What is being asked:
Every line containing the string "computer" should be returned from the records.

[Material for this exercise — start]

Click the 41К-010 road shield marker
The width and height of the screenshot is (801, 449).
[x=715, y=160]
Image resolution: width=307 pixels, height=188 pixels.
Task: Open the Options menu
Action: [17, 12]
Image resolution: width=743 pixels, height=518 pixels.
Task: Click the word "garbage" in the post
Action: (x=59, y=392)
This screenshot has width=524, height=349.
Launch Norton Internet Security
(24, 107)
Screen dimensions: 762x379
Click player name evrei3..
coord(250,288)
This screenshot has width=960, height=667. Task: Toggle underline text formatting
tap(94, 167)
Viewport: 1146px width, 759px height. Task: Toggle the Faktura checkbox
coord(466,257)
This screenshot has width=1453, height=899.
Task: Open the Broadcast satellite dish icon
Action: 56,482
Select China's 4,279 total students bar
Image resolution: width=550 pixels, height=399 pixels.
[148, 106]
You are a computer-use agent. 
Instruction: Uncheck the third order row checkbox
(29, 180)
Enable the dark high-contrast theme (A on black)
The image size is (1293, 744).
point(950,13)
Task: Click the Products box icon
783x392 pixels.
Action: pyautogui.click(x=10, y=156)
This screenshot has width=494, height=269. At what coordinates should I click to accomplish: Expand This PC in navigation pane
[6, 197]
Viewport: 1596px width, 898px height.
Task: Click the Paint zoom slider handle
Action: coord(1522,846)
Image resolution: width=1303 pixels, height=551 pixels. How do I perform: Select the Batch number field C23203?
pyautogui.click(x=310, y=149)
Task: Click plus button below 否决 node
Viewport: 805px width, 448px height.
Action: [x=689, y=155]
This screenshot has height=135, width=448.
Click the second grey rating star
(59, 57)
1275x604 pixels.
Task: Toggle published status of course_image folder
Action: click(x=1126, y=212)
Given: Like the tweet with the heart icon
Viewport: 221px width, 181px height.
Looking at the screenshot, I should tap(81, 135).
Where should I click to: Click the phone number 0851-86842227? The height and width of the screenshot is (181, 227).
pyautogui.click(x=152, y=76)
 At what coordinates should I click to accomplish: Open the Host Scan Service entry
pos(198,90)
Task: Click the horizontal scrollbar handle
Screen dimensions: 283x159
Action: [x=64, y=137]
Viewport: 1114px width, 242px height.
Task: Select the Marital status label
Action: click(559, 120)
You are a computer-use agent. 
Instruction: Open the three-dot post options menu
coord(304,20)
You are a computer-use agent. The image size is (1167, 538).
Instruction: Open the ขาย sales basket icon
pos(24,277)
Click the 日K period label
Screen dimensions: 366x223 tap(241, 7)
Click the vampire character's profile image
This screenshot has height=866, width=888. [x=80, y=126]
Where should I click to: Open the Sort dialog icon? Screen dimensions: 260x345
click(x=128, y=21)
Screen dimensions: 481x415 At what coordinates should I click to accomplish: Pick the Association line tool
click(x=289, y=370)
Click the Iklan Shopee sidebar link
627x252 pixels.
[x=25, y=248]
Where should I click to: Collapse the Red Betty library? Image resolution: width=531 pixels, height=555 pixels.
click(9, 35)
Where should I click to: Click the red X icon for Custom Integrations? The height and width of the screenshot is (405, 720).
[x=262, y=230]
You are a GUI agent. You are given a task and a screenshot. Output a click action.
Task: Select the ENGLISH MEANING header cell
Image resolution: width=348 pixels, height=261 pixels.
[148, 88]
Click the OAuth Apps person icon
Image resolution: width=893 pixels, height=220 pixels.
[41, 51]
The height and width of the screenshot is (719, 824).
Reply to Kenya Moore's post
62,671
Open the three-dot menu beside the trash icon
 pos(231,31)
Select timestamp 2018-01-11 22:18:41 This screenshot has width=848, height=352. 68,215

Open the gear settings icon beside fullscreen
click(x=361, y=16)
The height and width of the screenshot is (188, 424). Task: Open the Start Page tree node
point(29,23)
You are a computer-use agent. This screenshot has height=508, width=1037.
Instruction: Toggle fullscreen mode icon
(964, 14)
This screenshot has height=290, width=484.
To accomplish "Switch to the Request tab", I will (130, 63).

[Material for this exercise — finish]

The answer:
You are a computer-use agent. 
You are a computer-use agent. 
You are a computer-use agent. The image size is (1167, 538).
You are a computer-use agent. This screenshot has height=508, width=1037.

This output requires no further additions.